К 60-летию отставки Никиты Хрущева. Мнение доктора философских наук, члена-корреспондента РАН Ж.Т. Тощенко

Поделюсь только одной плоскостью анализа того периода, который связан с именем Хрущёва, а точнее, плоскостью «власть и знания» или «власть и наука». Любая власть тогда эффективно функционирует, когда или сознательно, или интуитивно, но базируется на выводах, которые имеют научную основу. Это касалось и предыдущих периодов, это касается и настоящих. Причём я подчёркиваю, это может быть не только сознательное, но и интуитивное понимание этих процессов. Что происходит в реальной ситуации? Власть ставит цели, формулирует ожидания, ну и для этого разрабатывает свои действия.

Будучи практикующим социологом, во время работы в Сибири на предприятиях я всегда доказывал представителям власти различных уровней, что при принятии решения необходимо брать во внимание все возможные «за» и «против». Но это происходит не всегда. Обычно принимающий решение сосредотачивает своё внимание на том, что говорит за принятие того или иного решения. При этом полностью отсутствует попытка критического анализа того, что противоречит этому выводу и может предостеречь от ошибок.

Очень важен и момент, который связан с вариантами решения. То есть любая задача должна быть рассмотрена под разными углами, нужно ставить под сомнение только один вариант решения. Образно говоря, в те годы социология подчёркивала необходимость ориентироваться на мнение народа, с чем часто не считались. У меня есть такая статья, давно её опубликовал, которая называется «Народ всегда прав, даже если он не прав». То есть в конечном счёте, я считаю, пойдёт исторический процесс интуитивно, по пути, к которому стремится большинство народа. Иначе будут издержки, различные кульбиты в политике, негласное сопротивление, что, в общем-то, мы наблюдаем и сейчас. И видим последствия.

# Требования
a: Ответьте на вопросы по тексту о Хрущёве и науке:
(i) В какой плоскости автор предлагает анализировать период, связанный с именем Хрущёва?
(ii) Где автор работал практикующим социологом?
(iii) Как называется давно опубликованная статья автора?
b: Выпишите из текста о Хрущёве и науке дословно фрагмент от «Будучи практикующим социологом, во» до «предостеречь от ошибок.».
c: Как продолжить текст о Хрущёве и науке? Допишите его, начиная сразу после последнего предложения.
Строки здесь ни при чём.

# Предоставленные материалы
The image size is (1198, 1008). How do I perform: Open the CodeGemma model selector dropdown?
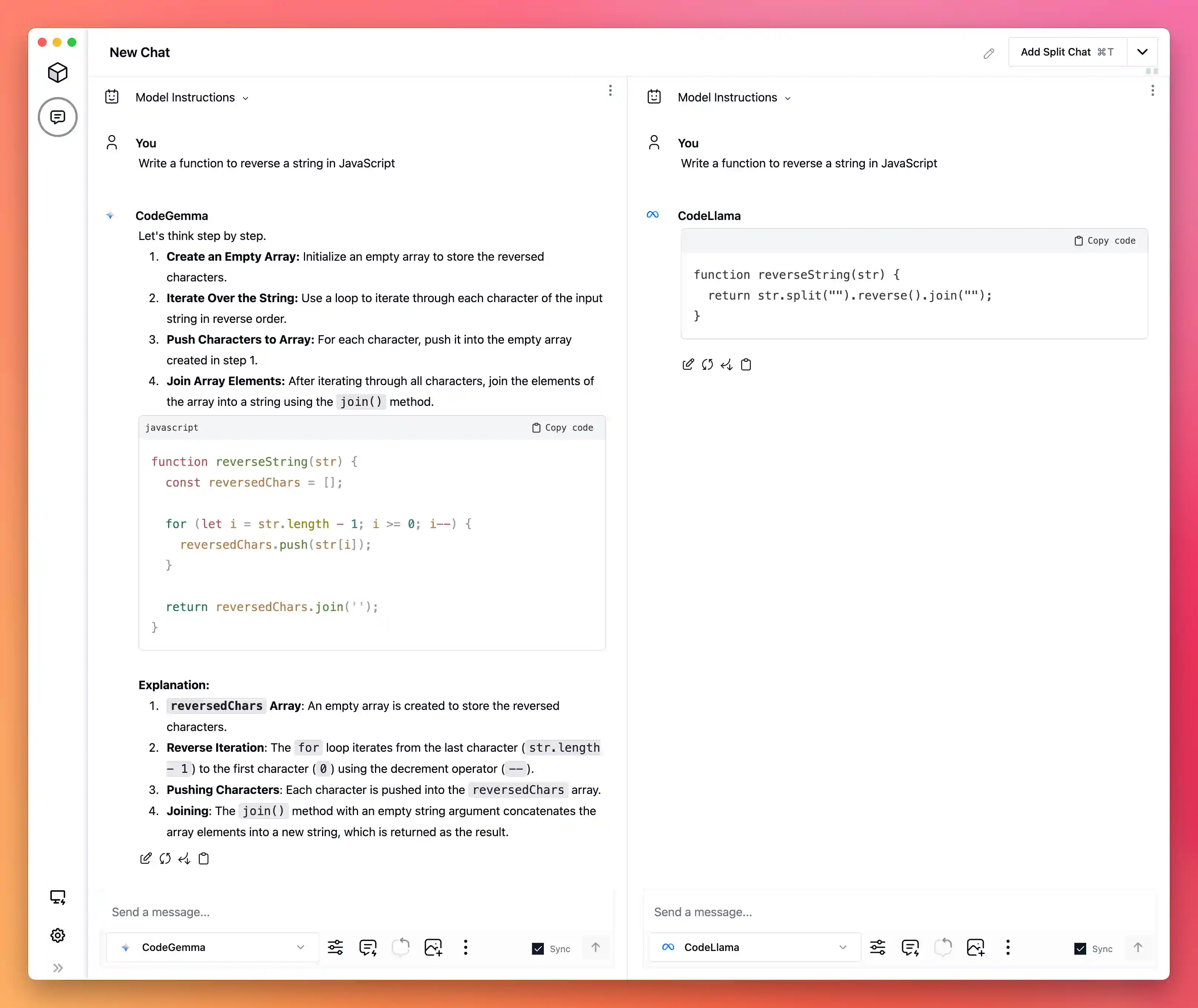pyautogui.click(x=213, y=947)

# Итоговые ответы
a:
(i) В плоскости «власть и знания», или «власть и наука».
(ii) В Сибири на предприятиях.
(iii) «Народ всегда прав, даже если он не прав».

b:
Будучи практикующим социологом, во время работы в Сибири на предприятиях я всегда доказывал представителям власти различных уровней, что при принятии решения необходимо брать во внимание все возможные «за» и «против». Но это происходит не всегда. Обычно принимающий решение сосредотачивает своё внимание на том, что говорит за принятие того или иного решения. При этом полностью отсутствует попытка критического анализа того, что противоречит этому выводу и может предостеречь от ошибок.

c:
Анализ рассматриваемого периода надо начинать с искажений в процессе решения вопроса о целине не с ХХ съезда, а с целины. Я анализировал данные, читал записки министра сельского хозяйства Российской Федерации и министра сельского хозяйства СССР. Сельское хозяйство уже к началу 1950-х годов подошло к тому, что были видны изъяны, недостатки, нужно было принимать какие-то меры. И вот в этих решениях, которые министры предлагали каждый по-разному, были сосредоточены мысли на том, что нужно уделить внимание сельскому хозяйству центральной части России. Но не исключали, что необходимо и приращение возможностей сельского хозяйства за счёт введения в эксплуатацию ряда земель и в Казахстане, в Сибири, в Поволжье.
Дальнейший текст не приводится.